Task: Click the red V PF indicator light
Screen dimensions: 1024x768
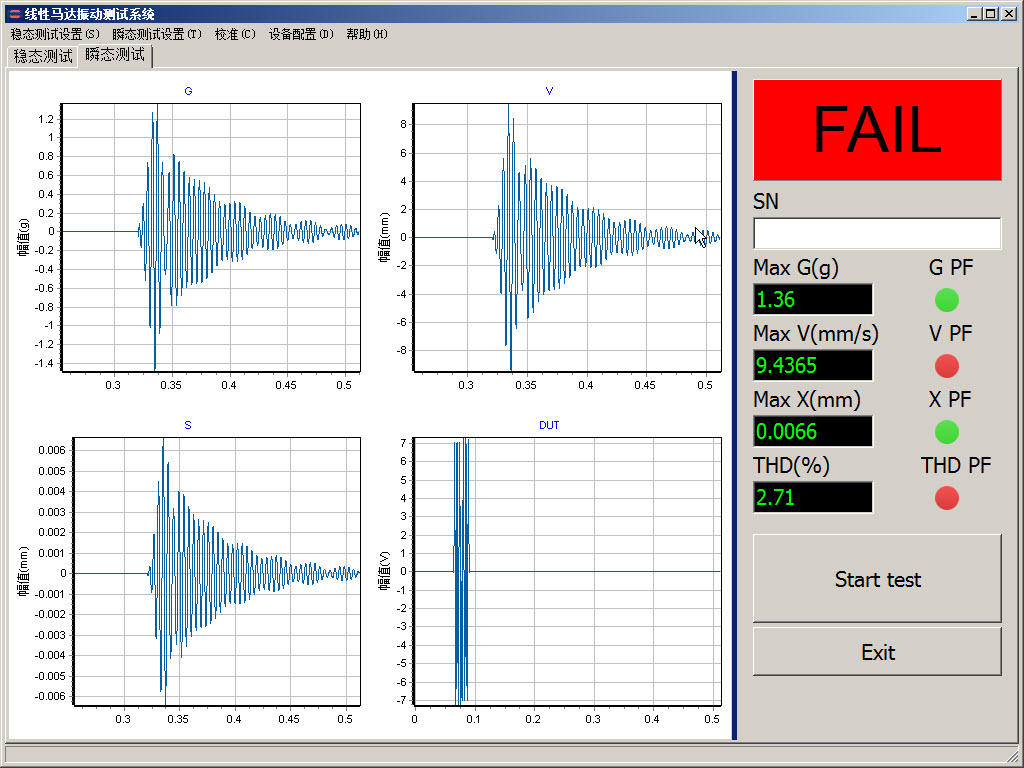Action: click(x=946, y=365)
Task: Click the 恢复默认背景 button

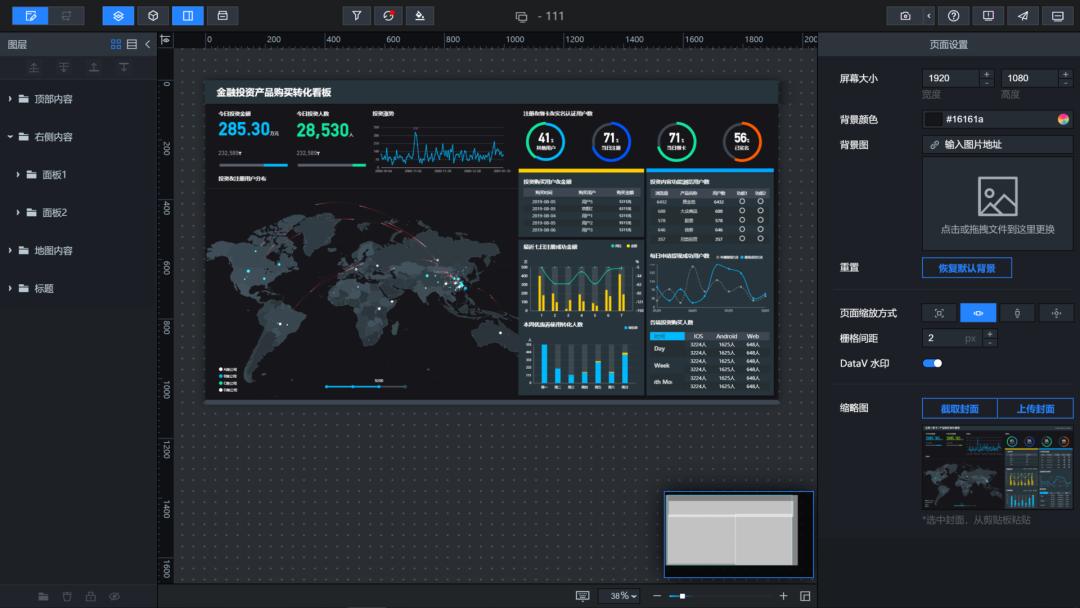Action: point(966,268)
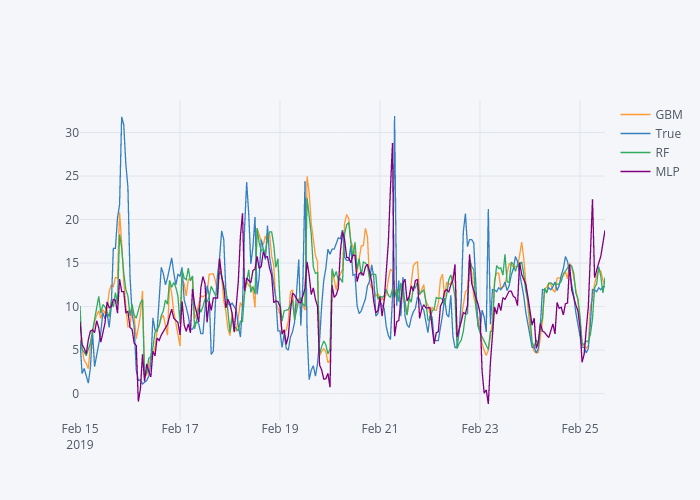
---
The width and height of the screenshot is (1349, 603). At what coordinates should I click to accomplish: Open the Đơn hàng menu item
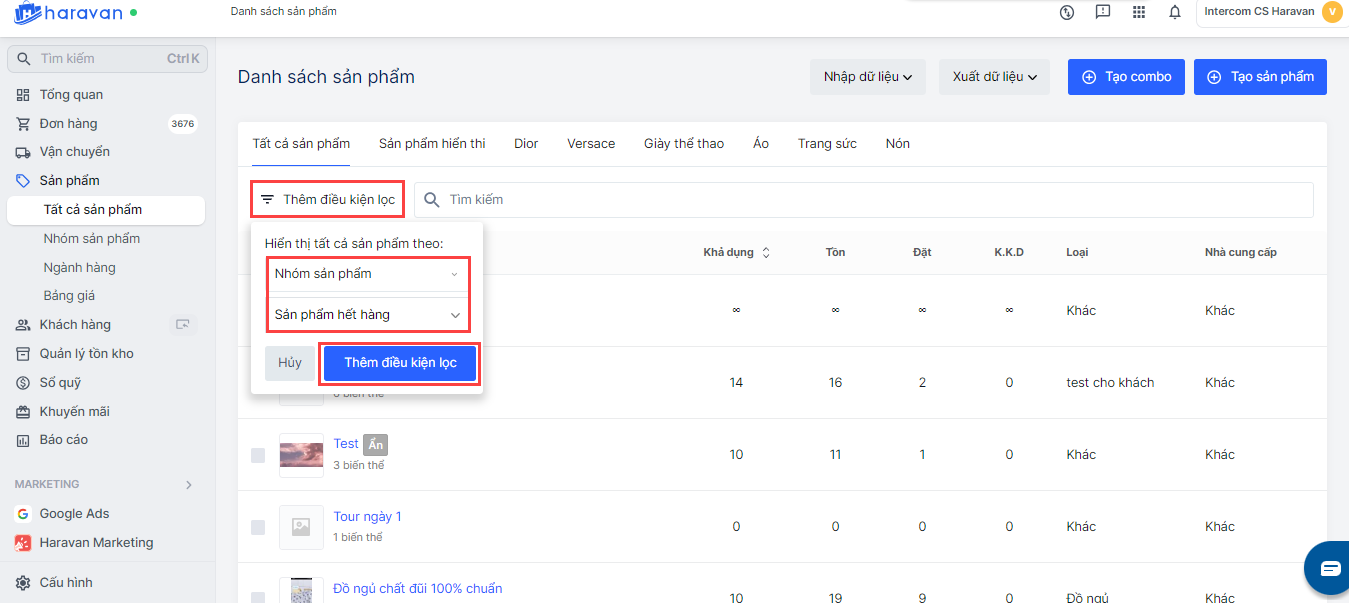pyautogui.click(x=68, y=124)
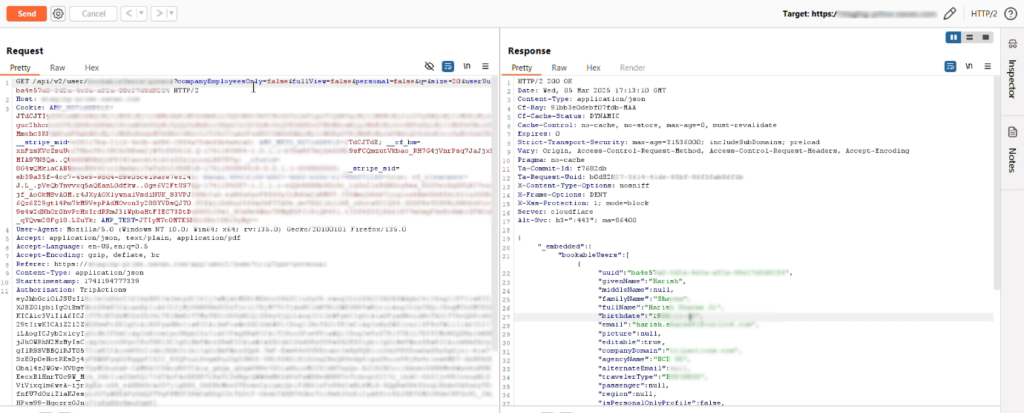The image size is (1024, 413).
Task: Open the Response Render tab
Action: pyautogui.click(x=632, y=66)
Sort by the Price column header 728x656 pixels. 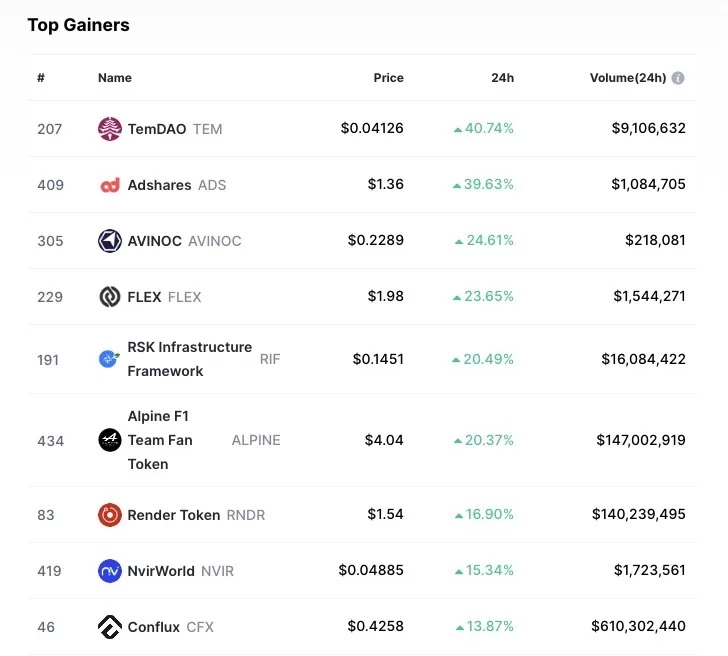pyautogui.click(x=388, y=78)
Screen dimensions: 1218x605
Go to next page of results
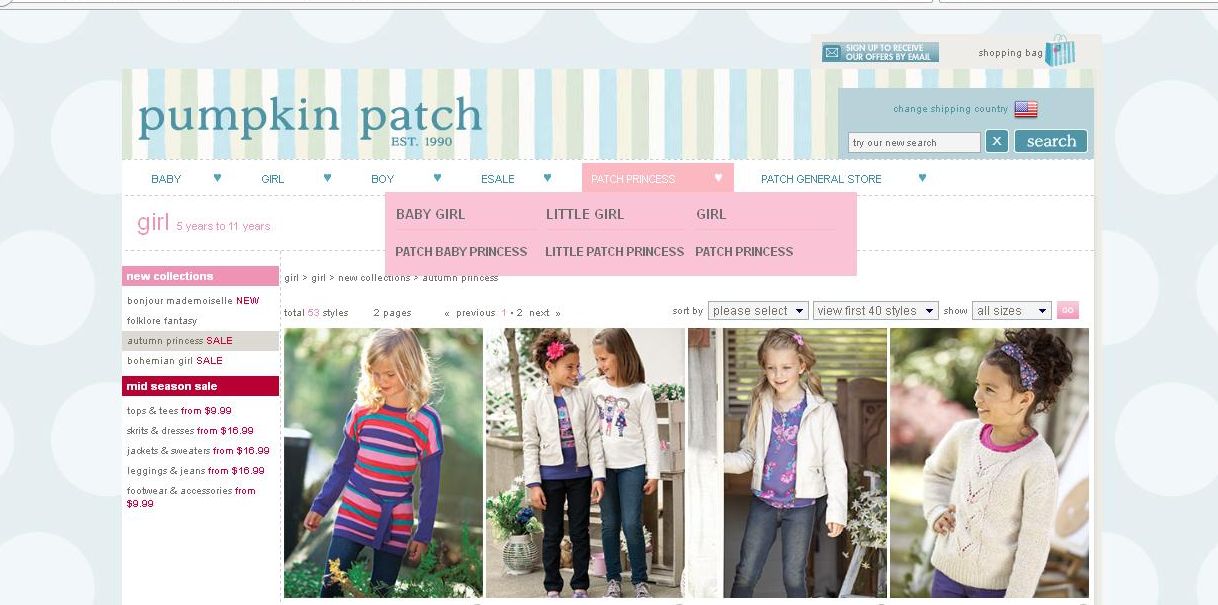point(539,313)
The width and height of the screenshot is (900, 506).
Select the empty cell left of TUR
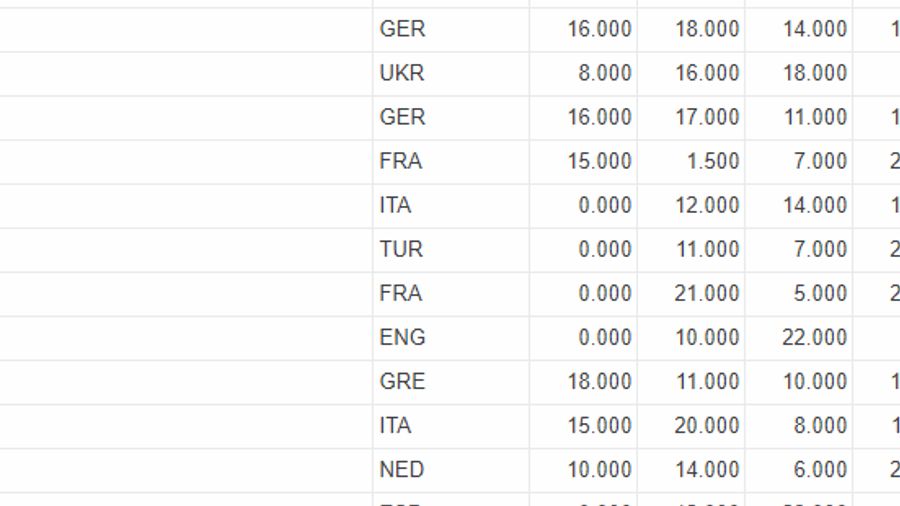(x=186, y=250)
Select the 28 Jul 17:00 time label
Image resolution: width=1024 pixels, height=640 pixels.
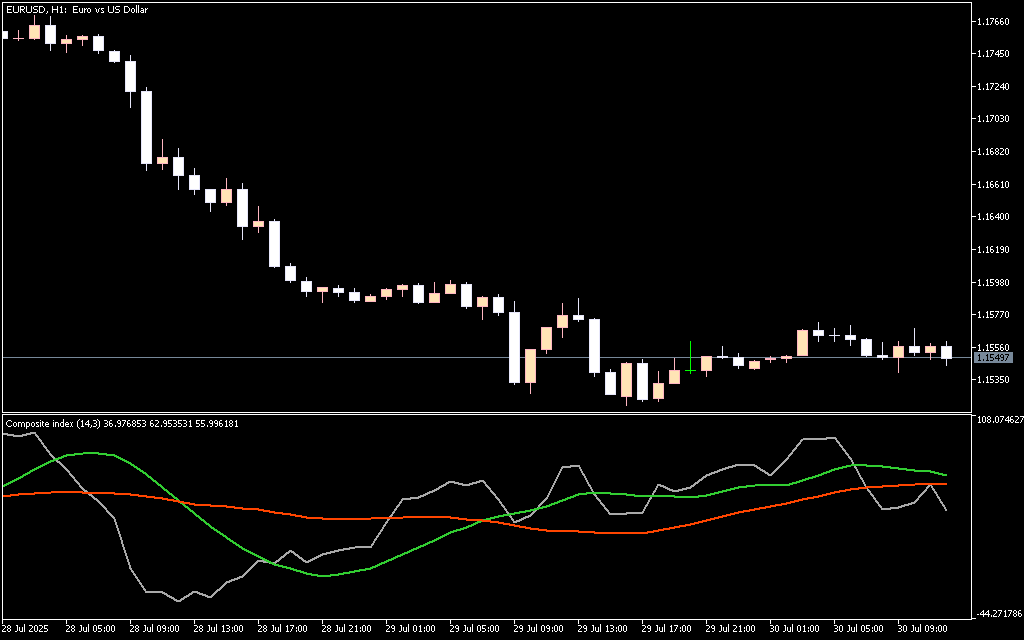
==
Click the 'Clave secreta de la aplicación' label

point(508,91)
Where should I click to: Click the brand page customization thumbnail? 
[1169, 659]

Description of the task :: Range to copy from the records above: the line containing "Go to next page of results" to the line containing "Image resolution: width=1024", both included. Output those lines exactly and only those, skipping pictures.

Solution to the problem ::
Go to next page of results
point(539,313)
The width and height of the screenshot is (900, 506).
Select the empty cell left of TUR
(x=186, y=250)
Select the 28 Jul 17:00 time label
Image resolution: width=1024 pixels, height=640 pixels.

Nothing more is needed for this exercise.